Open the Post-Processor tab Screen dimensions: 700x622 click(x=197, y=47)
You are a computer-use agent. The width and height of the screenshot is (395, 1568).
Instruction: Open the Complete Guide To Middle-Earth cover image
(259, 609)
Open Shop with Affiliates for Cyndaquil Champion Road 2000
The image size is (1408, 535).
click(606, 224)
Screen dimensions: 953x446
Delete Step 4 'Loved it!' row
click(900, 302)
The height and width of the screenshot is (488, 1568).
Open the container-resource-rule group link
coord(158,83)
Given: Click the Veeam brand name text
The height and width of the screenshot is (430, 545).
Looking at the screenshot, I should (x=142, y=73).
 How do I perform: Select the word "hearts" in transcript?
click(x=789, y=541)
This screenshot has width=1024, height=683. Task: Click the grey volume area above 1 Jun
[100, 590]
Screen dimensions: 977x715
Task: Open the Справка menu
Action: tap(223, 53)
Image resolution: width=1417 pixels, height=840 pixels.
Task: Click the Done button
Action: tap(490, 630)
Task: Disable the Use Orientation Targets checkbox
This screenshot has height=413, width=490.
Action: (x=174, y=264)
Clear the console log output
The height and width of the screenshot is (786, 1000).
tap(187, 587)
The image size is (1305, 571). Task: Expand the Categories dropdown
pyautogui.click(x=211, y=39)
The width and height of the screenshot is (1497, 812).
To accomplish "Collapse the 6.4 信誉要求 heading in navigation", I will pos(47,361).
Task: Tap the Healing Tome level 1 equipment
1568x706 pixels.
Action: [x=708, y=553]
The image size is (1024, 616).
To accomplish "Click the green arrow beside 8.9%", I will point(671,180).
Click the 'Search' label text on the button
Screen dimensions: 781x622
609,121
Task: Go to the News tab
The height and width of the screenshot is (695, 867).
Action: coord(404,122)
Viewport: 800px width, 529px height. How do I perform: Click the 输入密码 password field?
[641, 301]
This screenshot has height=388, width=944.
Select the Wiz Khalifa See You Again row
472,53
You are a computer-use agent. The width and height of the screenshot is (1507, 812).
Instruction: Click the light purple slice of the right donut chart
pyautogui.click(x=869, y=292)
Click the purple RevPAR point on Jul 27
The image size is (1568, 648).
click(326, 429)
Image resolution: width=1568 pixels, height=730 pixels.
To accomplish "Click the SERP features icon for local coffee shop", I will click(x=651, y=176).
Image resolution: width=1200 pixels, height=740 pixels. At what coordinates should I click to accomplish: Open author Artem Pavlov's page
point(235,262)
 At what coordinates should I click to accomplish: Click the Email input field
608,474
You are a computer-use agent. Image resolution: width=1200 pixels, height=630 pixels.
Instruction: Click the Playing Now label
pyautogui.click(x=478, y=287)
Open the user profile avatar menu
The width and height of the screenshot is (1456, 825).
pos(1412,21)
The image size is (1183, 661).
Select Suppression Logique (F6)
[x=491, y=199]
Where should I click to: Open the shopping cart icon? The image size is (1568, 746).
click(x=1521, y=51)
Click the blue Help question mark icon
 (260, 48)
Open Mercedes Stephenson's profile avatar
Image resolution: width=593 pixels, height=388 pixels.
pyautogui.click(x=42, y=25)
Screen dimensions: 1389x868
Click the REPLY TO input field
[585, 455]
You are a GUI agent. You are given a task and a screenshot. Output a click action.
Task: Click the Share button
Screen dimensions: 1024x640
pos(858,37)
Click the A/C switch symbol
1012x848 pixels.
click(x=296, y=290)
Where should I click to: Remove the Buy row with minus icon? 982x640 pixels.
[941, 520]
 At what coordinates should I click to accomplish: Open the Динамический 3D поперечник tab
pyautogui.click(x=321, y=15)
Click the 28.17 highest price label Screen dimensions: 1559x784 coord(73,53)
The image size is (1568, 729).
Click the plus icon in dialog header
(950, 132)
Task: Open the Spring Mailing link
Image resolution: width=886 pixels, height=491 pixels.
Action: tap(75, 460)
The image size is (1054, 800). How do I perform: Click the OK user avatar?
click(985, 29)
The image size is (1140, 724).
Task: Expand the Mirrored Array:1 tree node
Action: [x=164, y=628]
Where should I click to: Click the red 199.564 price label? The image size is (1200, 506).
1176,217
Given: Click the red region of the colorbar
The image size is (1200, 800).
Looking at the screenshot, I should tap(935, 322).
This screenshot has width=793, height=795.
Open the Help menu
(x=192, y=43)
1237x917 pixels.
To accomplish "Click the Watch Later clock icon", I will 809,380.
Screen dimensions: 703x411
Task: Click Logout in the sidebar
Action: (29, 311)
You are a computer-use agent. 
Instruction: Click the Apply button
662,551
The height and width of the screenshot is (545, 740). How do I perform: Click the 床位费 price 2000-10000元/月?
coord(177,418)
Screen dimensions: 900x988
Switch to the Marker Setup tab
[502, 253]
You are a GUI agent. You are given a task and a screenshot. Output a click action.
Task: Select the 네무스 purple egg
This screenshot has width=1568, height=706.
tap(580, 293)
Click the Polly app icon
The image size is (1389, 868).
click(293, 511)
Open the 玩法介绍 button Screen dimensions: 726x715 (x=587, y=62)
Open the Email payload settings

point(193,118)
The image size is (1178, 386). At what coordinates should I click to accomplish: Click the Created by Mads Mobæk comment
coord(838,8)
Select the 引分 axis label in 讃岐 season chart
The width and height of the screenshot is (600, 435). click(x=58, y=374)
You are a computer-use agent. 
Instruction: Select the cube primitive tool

*Work item*:
For this exercise, retype each entry from above exactly as it stands.

*Exercise result*:
Open the Post-Processor tab Screen dimensions: 700x622 click(x=197, y=47)
You are a computer-use agent. The width and height of the screenshot is (395, 1568).
Instruction: Open the Complete Guide To Middle-Earth cover image
(259, 609)
Open Shop with Affiliates for Cyndaquil Champion Road 2000
The image size is (1408, 535).
click(606, 224)
Screen dimensions: 953x446
Delete Step 4 'Loved it!' row
click(900, 302)
The height and width of the screenshot is (488, 1568).
Open the container-resource-rule group link
coord(158,83)
Given: Click the Veeam brand name text
The height and width of the screenshot is (430, 545).
Looking at the screenshot, I should (x=142, y=73).
 How do I perform: Select the word "hearts" in transcript?
click(x=789, y=541)
This screenshot has width=1024, height=683. Task: Click the grey volume area above 1 Jun
[100, 590]
Screen dimensions: 977x715
Task: Open the Справка menu
Action: tap(223, 53)
Image resolution: width=1417 pixels, height=840 pixels.
Task: Click the Done button
Action: tap(490, 630)
Task: Disable the Use Orientation Targets checkbox
This screenshot has height=413, width=490.
Action: (x=174, y=264)
Clear the console log output
The height and width of the screenshot is (786, 1000).
tap(187, 587)
The image size is (1305, 571). Task: Expand the Categories dropdown
pyautogui.click(x=211, y=39)
The width and height of the screenshot is (1497, 812).
To accomplish "Collapse the 6.4 信誉要求 heading in navigation", I will pos(47,361).
Task: Tap the Healing Tome level 1 equipment
1568x706 pixels.
Action: [x=708, y=553]
The image size is (1024, 616).
To accomplish "Click the green arrow beside 8.9%", I will point(671,180).
Click the 'Search' label text on the button
Screen dimensions: 781x622
609,121
Task: Go to the News tab
The height and width of the screenshot is (695, 867).
Action: coord(404,122)
Viewport: 800px width, 529px height. How do I perform: Click the 输入密码 password field?
[641, 301]
This screenshot has height=388, width=944.
Select the Wiz Khalifa See You Again row
472,53
You are a computer-use agent. The width and height of the screenshot is (1507, 812).
Instruction: Click the light purple slice of the right donut chart
pyautogui.click(x=869, y=292)
Click the purple RevPAR point on Jul 27
The image size is (1568, 648).
click(326, 429)
Image resolution: width=1568 pixels, height=730 pixels.
To accomplish "Click the SERP features icon for local coffee shop", I will click(x=651, y=176).
Image resolution: width=1200 pixels, height=740 pixels. At what coordinates should I click to accomplish: Open author Artem Pavlov's page
point(235,262)
 At what coordinates should I click to accomplish: Click the Email input field
608,474
You are a computer-use agent. Image resolution: width=1200 pixels, height=630 pixels.
Instruction: Click the Playing Now label
pyautogui.click(x=478, y=287)
Open the user profile avatar menu
The width and height of the screenshot is (1456, 825).
pos(1412,21)
The image size is (1183, 661).
Select Suppression Logique (F6)
[x=491, y=199]
Where should I click to: Open the shopping cart icon? The image size is (1568, 746).
click(x=1521, y=51)
Click the blue Help question mark icon
 (260, 48)
Open Mercedes Stephenson's profile avatar
Image resolution: width=593 pixels, height=388 pixels.
pyautogui.click(x=42, y=25)
Screen dimensions: 1389x868
Click the REPLY TO input field
[585, 455]
You are a GUI agent. You are given a task and a screenshot. Output a click action.
Task: Click the Share button
Screen dimensions: 1024x640
pos(858,37)
Click the A/C switch symbol
1012x848 pixels.
click(x=296, y=290)
Where should I click to: Remove the Buy row with minus icon? 982x640 pixels.
[941, 520]
 At what coordinates should I click to accomplish: Open the Динамический 3D поперечник tab
pyautogui.click(x=321, y=15)
Click the 28.17 highest price label Screen dimensions: 1559x784 coord(73,53)
The image size is (1568, 729).
Click the plus icon in dialog header
(950, 132)
Task: Open the Spring Mailing link
Image resolution: width=886 pixels, height=491 pixels.
Action: tap(75, 460)
The image size is (1054, 800). How do I perform: Click the OK user avatar?
click(985, 29)
The image size is (1140, 724).
Task: Expand the Mirrored Array:1 tree node
Action: [x=164, y=628]
Where should I click to: Click the red 199.564 price label? The image size is (1200, 506).
1176,217
Given: Click the red region of the colorbar
The image size is (1200, 800).
Looking at the screenshot, I should tap(935, 322).
This screenshot has width=793, height=795.
Open the Help menu
(x=192, y=43)
1237x917 pixels.
To accomplish "Click the Watch Later clock icon", I will 809,380.
Screen dimensions: 703x411
Task: Click Logout in the sidebar
Action: (29, 311)
You are a computer-use agent. 
Instruction: Click the Apply button
662,551
The height and width of the screenshot is (545, 740). How do I perform: Click the 床位费 price 2000-10000元/月?
coord(177,418)
Screen dimensions: 900x988
Switch to the Marker Setup tab
[502, 253]
You are a GUI agent. You are given a task and a screenshot. Output a click action.
Task: Select the 네무스 purple egg
This screenshot has width=1568, height=706.
tap(580, 293)
Click the Polly app icon
The image size is (1389, 868).
click(293, 511)
Open the 玩法介绍 button Screen dimensions: 726x715 (x=587, y=62)
Open the Email payload settings

point(193,118)
The image size is (1178, 386). At what coordinates should I click to accomplish: Click the Created by Mads Mobæk comment
coord(838,8)
Select the 引分 axis label in 讃岐 season chart
The width and height of the screenshot is (600, 435). click(x=58, y=374)
You are a computer-use agent. 
Instruction: Select the cube primitive tool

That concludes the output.